I feel queasy about adding this one because I know legislators can do more in professionalizing household work in the Philippines.
Filipinos, also, could do more in choosing to professionalize it in their own homes despite the lack of protective legislation. Thus, household services being “affordable” cannot really be considered a perk, given the debilitating compromise that these people would need to agree on to make their services affordable.
So, the reason why I placed this one here is that I do admit hiring an extra set of hands is indispensable, especially for a working parent like me.
Without my child’s babysitter, it would be impossible for me to continue pursuing my career, so I’m eternally grateful for her.
4. Strong Sense of Community
My fondest memories growing up were playing with my neighborhood friends after school and on weekends.
There was no need to drive to see friends, for friends were just around the corner. While the kids played outside, the parents would visit each other’s homes for a snack and a chat.
Because people lean on each other through happy and tough times, they value maintaining harmony in the neighborhood.
It is heartwarming to receive homecooked meals and a visit whenever my child gets sick, or to have a coffee date at home with a friend when things get too overwhelming.
The threat of kidnapping has also increasingly been prevalent in the country, which makes it understandable why parents are now more hesitant to let their kids roam around the neighborhood on their own with their friends.
Growing up in a country where at such a young age, you get exposed to political strife, vulnerable communities, natural disasters and their staggering effect on communities, weak infrastructure, and images of inequality that remain so real, you grow up acutely aware of these issues. You become less indifferent and more civic conscious.

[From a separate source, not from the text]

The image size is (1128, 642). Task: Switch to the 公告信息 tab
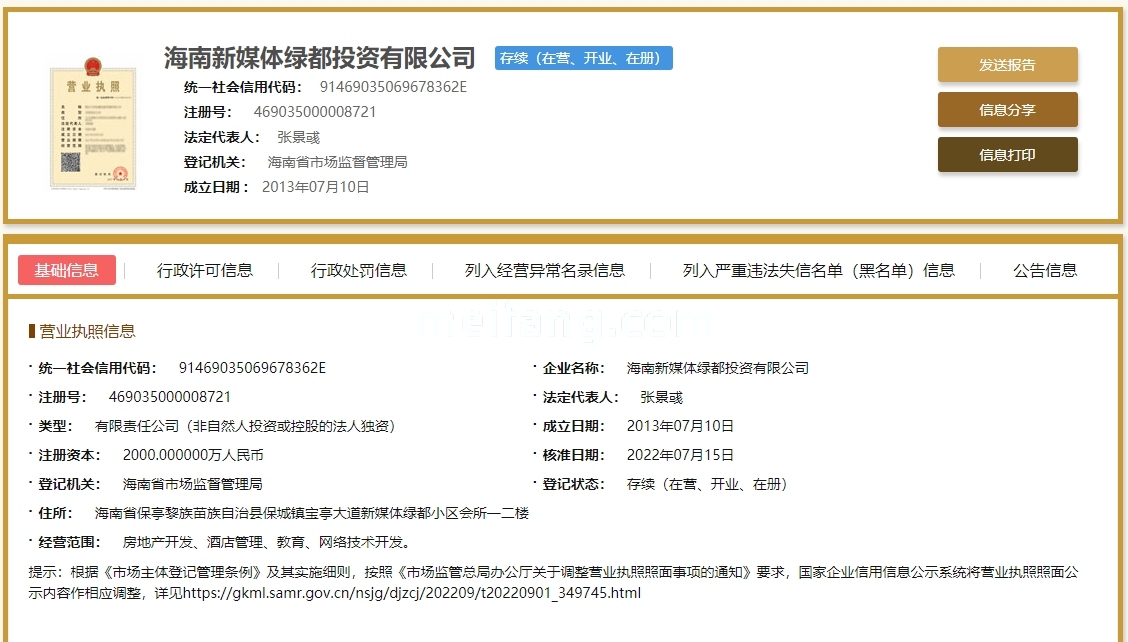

You develop a level of resilience where it wouldn’t bother you having a sudden blackout in the middle of the night, and a decreasing water supply where you have to take turns with other neighborhoods to take your fill.
It can be frustrating definitely but growing up in a developing country makes you ever more aware of the realities in many countries in the world where having a stable government, citizen-focused social security systems, and dependable basic services remain a dream.
You get to appreciate the littlest things, even if it’s as mundane as filling up an electronic form or getting a full refund when you purchase a defective item.
But resilience has its limits, too.
While it’s good to acknowledge Filipino resilience, it goes at the cost of state institutions shrugging off their responsibilities in improving public services in the country. When resilience is used as an excuse, then it comes at the great detriment of the people’s opportunity for progress.
I am thankful for the opportunity to grow up in a developing country. I got to experience lots of love and care from family, friends, and neighbors.
My working parents believed so much in putting family first.
I had a great model from my mom who was able to continue pursuing her career while being a mom, thanks to my dad’s support. I was imbued with a strong sense of community and a resilient character that will take me wherever I go in life.
And these are the reasons why I’m also choosing to raise my child in a developing country.
Although a lot still needs to be done to make it easier for parents to become parents in the Philippines, I wish to be a part of that change, starting with what I can do at home, and I wish to witness the process of how the Philippines will get to where it ought to go.